For microarray analysis, two biological repeats of exponentially growing wt, fkh2Δ, and fkh2-S322A S375A mutant cells were harvested and total RNA was isolated as described above. The quality of the RNA was assessed using an Agilent BIOanalyser. Labeling and microarray hybridization to Affymetrix Yeast 2.0 arrays were carried out using the service of the Bioinformatics and Expression analysis core facility of Karolinska Institutet, Sweden. Analysis of the microarray data was done using Array Star 4 analysis software. The raw data files were submitted to the GEO repository (see below).

Mass spectrometry.

The Fkh2 protein was digested with trypsin, dried, reconstituted in 0.1% formic acid, and analyzed on an LTQ-Fournier transform-ion cyclotron resonance (LTQ-FT-ICR) mass spectrometer (MS) (Thermo Fisher Scientific) interfaced with an in-house-constructed nano-liquid chromatography (nano-LC) system. The peptides were separated on a reverse-phase column (200 by 0.050 mm) packed in-house with 3-μm-diameter Reprosil-Pur C18-AQ particles. Peptides were eluted with an acetonitrile gradient and 0.1% formic acid. LTQ-FT-ICR MS settings were as follows: spray voltage, 1.4 kV; 1 microscan for MS1 scans at 100,000 resolutions (m/z 400); full MS mass range, m/z 400 to 2,000; data-dependent mode with one MS1; FT-MS scan precursor ions followed by CID (collision-induced dissociation) MS2 scans of the five most abundant doubly, triply, or quadruply protonated ions in each FT-MS scan. Tandem MS (MS/MS) was obtained by CID with collision energy of 25%.

Microarray data accession number.

The raw data files for the mutant as well as wt cells constructed in this work were submitted to the GEO repository (accession number GSE31642).


Inactivation of the Cdk8 kinase activity delays mitotic entry.

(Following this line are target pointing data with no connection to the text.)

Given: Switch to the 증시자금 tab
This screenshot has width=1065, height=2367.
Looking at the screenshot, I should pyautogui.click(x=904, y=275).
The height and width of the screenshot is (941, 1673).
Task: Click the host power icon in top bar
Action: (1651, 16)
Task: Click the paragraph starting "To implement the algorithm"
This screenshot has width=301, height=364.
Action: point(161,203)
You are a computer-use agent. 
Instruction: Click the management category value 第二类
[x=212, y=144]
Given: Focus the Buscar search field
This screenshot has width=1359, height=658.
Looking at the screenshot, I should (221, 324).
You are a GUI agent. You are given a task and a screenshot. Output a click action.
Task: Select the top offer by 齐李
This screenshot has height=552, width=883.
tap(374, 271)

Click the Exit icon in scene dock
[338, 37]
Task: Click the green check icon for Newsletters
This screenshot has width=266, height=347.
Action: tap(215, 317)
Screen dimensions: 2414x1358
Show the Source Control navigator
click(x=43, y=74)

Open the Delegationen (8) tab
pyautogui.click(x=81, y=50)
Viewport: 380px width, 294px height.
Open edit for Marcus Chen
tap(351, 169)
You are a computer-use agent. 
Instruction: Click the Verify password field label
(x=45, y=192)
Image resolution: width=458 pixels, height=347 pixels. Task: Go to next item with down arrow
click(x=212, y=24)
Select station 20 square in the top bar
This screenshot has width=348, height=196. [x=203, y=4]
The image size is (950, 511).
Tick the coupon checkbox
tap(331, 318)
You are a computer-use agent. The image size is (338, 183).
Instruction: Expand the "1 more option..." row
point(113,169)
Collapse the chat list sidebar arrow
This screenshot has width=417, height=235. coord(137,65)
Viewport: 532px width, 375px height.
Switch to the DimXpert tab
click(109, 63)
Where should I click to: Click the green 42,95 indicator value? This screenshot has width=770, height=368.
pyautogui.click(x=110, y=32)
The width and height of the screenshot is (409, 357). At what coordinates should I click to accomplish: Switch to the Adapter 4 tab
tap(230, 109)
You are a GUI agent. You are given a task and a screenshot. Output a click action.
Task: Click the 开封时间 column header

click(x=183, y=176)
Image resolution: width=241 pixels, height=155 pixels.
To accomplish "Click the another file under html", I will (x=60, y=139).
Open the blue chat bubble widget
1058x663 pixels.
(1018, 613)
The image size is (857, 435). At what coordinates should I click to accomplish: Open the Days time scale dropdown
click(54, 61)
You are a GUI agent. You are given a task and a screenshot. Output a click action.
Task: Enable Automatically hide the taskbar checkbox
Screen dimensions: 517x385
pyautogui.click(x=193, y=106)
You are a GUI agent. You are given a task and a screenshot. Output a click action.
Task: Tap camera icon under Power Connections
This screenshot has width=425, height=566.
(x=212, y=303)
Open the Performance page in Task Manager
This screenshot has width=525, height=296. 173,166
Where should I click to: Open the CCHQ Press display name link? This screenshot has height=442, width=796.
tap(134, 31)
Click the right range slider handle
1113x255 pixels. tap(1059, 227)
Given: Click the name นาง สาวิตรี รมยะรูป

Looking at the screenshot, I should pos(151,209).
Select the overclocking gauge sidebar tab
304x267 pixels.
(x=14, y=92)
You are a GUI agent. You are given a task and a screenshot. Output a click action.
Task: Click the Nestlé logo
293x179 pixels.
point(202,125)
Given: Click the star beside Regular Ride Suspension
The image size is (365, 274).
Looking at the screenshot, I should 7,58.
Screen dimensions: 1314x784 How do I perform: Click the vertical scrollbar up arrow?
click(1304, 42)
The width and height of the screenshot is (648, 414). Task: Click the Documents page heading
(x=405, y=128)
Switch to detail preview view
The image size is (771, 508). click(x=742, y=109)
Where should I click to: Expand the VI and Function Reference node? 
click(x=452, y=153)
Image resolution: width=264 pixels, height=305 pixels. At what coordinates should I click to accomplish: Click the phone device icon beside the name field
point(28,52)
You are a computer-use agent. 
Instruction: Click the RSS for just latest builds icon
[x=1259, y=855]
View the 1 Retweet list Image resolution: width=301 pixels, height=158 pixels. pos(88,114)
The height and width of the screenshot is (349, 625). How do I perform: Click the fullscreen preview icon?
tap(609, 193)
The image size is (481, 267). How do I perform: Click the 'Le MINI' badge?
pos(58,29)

Cdk8 is a conserved component of the Mediator complex, but a direct role in cell cycle progression had not been demonstrated. We wanted to investigate if Cdk8 could affect cell cycle progression in fission yeast, and to this end we performed cdc25-22 block-release experiments. At the restrictive temperature, the cdc25-22 mutation arrests the cells in G2, allowing synchronized entry into mitosis when the cells are shifted back to the permissive temperature. We used this approach to synchronize wild-type and cdk8-D158A cells in which a single amino acid substitution had inactivated the Cdk8 kinase activity without affecting protein stability (19). Interestingly, Cdk8 was required for normal cell cycle progression, since cytokinesis and septum formation were delayed by ~30 min in cdk8-D158A cells compared to wild-type cells (Fig. 1A). We did not observe phenotypes related to defective actomyosin ring formation or impaired synthesis of the division septum in the cdk8-D158A mutant cells (data not shown), consistent with earlier observations made during large-scale analysis of a fission yeast protein kinase deletion library (8). However, the cdk8-D158A mutation seemed to directly affect mitotic entry, since the mitotic index, which measures the fraction of cells in mitosis at any given time point, peaked with a ~30-min delay in these mutant cells. The method of synchronization can sometimes affect the analysis, and we therefore repeated the experiment, but this time we synchronized cells by the use of hydroxyurea, which depletes dNTP levels and blocks cells in S phase. We used fluorescence-activated cell sorter (FACS) analysis of DNA content as an indication of cell cycle progression and confirmed that the cdk8-D158A mutation caused a similar delay in cytokinesis and septum formation when hydroxyurea was used for cell cycle synchronization (data not shown). We concluded that the timing of septation and the mitotic indices most likely reflected an altered mitotic entry in synchronously dividing cdk8-D158A cells.

Fig 1
Cdk8 regulates mitotic entry. (A) The mitotic and septation indices of synchronized wild-type and cdk8-D158A mutant cells. (B) Measurement of Cdk1-Y15 phosphorylation in synchronously dividing wild-type and cdk8-D158A cells.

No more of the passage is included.